Dear Mrs. Bluth,
I can’t tell you how much my husband and I appreciated your article about yeshivas being insensitive to those who are barely making ends meet. We are the parents who pay full tuition because we feel it’s the right thing to do – no matter what are financial situation. After all, rabbeim and teachers have to be paid. So, we don’t go on vacation, we don’t take our kids on road trips that can run us over budget and we don’t leech off our parents – they, too are struggling.
A little sensitivity would make the world of difference and go along way in helping our sons feel less deprived and more equal to their friends who have so much more. Your suggestions were right on the mark – schools should include parents in their policy making and be aware of a system that separates the “haves” and the “have not’s” – doing so would build a framework of greater ve’ahavta l’rayacha kamocha.
Fancy, state-of-the-art buildings don’t mean quality teachers; it’s more important to hire the best mechanchim and pay them well, then have to hold fundraisers and dinners to subsidize a building.
I would rather see great teachers in an ordinary building, where childrens’ minds are fed and nourished, than a stunning new building that houses mediocre, often burnt out teachers and oblivious and non-stimulated students.
Please keep printing those letters that no other publication will touch, fearful of ruffling feathers or crossing the line of political correctness. You are making a world of difference in an uncaring world.

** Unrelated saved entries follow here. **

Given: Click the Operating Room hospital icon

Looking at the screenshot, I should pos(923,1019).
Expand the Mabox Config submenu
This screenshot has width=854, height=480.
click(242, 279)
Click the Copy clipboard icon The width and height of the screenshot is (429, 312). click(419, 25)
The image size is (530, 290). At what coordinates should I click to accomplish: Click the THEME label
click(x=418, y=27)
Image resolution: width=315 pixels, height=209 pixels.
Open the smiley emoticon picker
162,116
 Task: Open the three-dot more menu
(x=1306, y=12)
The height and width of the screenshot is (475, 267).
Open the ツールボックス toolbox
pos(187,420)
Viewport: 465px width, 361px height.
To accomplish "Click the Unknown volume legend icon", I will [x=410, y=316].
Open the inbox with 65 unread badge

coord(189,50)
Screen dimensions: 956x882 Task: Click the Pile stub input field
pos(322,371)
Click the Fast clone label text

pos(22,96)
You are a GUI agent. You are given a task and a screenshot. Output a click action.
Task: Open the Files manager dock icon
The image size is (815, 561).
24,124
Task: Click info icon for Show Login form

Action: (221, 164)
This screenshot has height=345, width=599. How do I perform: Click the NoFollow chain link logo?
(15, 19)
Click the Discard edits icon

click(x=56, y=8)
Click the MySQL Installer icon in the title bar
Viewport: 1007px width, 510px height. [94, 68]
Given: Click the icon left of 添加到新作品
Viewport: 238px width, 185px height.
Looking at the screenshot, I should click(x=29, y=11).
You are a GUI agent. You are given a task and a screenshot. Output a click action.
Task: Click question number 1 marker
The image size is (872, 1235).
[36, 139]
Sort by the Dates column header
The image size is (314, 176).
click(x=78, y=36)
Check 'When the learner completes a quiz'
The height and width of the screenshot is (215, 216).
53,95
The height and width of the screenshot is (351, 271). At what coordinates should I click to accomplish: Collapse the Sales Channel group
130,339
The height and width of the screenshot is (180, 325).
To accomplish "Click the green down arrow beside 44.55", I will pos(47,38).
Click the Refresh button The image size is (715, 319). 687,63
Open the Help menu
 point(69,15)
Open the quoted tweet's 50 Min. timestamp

Your letter was amongst the forty or so I received in regard to this issue and they all shared the same sentiments. As for fearing ramifications for not being politically correct, well, that has never been a fear of mine and by partnering with The Jewish Press to give every issue a platform, I am privileged to fight the good fight alongside anyone who has a just cause.
I also received a few letters from board members, administrators and one or two teachers who were rooting for the other team and some of them made good points. Not every school is state-of-the-art and some do go the extra mile to make sure that no student walks with bent head, ashamed that he or she stands out in the crowd for negative reasons. Yasher koach to those schools and principals who lead with compassion and respect for their student body and the parents who love their children and want the very best for them – and for the school.
I fondly remember learning in a simple building that didn’t stand out from any other on the block. All the classrooms had peeling paint, central air that didn’t work but windows that did, and pipes that often froze or broke in the winter – we always came to school dressed for Antarctica. We had a loudspeaker system that allowed us to hear every third word of an announcement and bathrooms that regularly rebelled. But we had the most wonderful teachers who spoke to us and not at us. My greatest experience was learning English as a subject from a teacher who was blind from birth. She came to school with a seeing-eye dog that was left in the care of her friend while she taught.
This woman, who never saw a sunrise, who never viewed the beauty of rolling waves on the ocean or the flaming, magnificent ball of fire as the sun ended its work for the day, was able to describe these things so beautifully and artistically, conveying to all her sighted students that even in that world of eternal darkness in which we perceived she lived, there was the ability to “see” the beauty and splendor of the world Hashem created for us with verbal paints and colors. I know she was a driving force in setting me on the path of journalism, but fell a bit short in succeeding to instill in me the respect for grammar and the love of run-on sentences. She was one of a good number of teachers in that run-down establishment who had a powerful and positive influence on me.
So, take heed all those who are heads of education and think that students will benefit from where they sit and how many elevators the building has. Kids will enjoy learning, and drink in far more education, when it is imparted to them by teachers who can verbally transport them, inspire them to be their best and instill in them the desire to do their best – and that, good friend, requires nothing more than the best teachers money can buy.